On a related note, I would be interested in having a look at some examples of
"conditional" and "iterative" content. Not sure if we'll be able to do anything
about it, but at the very least we'll see the boundaries of applicability of
that pattern.

> On 10 Mar 2020, at 20:49, Jonathan Gibbons <jonathan.gibbons at oracle.com> wrote:
> 
> Responding to the comment about the conventions for building HTML trees ...
> 
> My experience (including in other projects that generate HTML) is that the "After:" style you propose works well as long as it is not too deeply nested.
> 
> It does not work so well when there is conditional content or iterative content ... and as much as I have come to appreciate streams, I believe they can be over-(ab)used in trying to force everything into a more functional paradigm.
> 
> When the code pattern does not work well, I find I prefer to make trees "bottom up", building the leaf components, before assembling them in a single step into a larger component.   This is in comparison to creating an empty enclosing component and then building and adding the individual child components.
> 
> And, all of these are better that some of the weirder patterns that exist in the code today.
> 
> -- Jon
> 
> On 03/09/2020 04:38 AM, Pavel Rappo wrote:
>> 2. Is it just me, or it is indeed hard to comprehend the structure of the HTML
>> being composed in some of the places? Maybe we could think of slightly bending
>> the code formatting rules for the sake of readability where practical?
>> 
>> Before:
>> 
>>     HtmlTree flexHeader = HtmlTree.HEADER()
>>             .setStyle(HtmlStyle.flexHeader)
>>             .add(header);
>> 
>>     HtmlTree flexContent = HtmlTree.DIV(HtmlStyle.flexContent)
>>             .add(HtmlTree.MAIN().add(mainContents))

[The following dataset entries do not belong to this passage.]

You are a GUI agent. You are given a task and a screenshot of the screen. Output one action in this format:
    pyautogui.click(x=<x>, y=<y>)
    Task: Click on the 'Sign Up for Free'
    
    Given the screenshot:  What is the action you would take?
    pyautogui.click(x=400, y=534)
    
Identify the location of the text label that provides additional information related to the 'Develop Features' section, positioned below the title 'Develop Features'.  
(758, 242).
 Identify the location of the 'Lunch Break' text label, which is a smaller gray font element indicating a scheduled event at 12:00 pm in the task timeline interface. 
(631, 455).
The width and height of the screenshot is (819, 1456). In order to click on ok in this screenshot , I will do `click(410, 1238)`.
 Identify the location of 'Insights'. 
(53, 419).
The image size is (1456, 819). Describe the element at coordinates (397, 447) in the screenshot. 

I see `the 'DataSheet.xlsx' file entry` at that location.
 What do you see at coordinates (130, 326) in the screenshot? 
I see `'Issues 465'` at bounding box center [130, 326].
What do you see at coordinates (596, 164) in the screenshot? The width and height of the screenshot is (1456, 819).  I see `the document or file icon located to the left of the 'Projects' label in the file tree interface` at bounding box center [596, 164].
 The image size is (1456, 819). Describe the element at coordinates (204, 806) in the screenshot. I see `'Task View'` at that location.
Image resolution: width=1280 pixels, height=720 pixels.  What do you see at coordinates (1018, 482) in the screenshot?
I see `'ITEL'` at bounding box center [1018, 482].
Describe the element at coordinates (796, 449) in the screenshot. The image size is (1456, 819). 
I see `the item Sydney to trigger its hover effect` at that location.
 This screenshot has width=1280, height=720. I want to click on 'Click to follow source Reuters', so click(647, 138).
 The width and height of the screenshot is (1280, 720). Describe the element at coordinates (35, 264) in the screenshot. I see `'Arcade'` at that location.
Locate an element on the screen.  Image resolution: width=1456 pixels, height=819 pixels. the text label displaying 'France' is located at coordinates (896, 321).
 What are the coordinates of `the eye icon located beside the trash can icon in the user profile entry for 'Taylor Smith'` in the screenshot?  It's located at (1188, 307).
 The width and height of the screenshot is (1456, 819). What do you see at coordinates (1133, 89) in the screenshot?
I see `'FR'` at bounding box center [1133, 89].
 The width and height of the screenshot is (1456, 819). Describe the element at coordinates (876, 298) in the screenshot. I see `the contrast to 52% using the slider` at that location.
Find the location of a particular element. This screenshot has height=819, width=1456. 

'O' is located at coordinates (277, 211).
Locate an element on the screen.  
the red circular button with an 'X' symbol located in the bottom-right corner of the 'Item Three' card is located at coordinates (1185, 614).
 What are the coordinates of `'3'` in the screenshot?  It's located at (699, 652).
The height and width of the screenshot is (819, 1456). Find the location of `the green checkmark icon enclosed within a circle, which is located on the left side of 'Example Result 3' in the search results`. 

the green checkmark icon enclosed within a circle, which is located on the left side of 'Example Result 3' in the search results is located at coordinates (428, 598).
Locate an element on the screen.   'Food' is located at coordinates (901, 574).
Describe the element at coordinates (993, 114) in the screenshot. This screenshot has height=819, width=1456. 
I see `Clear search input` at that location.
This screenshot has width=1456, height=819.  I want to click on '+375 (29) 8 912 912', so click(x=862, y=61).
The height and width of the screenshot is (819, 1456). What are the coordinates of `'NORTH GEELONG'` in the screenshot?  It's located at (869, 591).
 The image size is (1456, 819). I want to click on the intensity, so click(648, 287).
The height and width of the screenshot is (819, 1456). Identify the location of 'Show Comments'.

>>             .add(footer);
>> 
>>     return HtmlTree.DIV(HtmlStyle.flexBox)
>>             .add(flexHeader)
>>             .add(flexContent);
>> 
>> After:
>> 
>>     return DIV(HtmlStyle.flexBox,
>>                HEADER(HtmlStyle.flexHeader
>>                    header
>>                ),
>>                DIV(HtmlStyle.flexContent,
>>                    MAIN(mainContents),
>>                    footer
>>                )
>>            );
>> 
>> Before:
>> 
>>     Content li = HtmlTree.LI(HtmlStyle.blockList, table);
>>     Content ul = HtmlTree.UL(HtmlStyle.blockList, li);
>>     contentTree.add(ul);
>> 
>> After:
>> 
>>     contentTree.add(
>>         UL(HtmlStyle.blockList,
>>             LI(HtmlStyle.blockList, table)
>>         )
>>     );
>> 
>> One added benefit of structuring HTML generation like that is that the resulting
>> code is less error-prone. When no intermediate reference is created, it is much
>> harder to pass a single "Content" into multiple places (which would be a bug).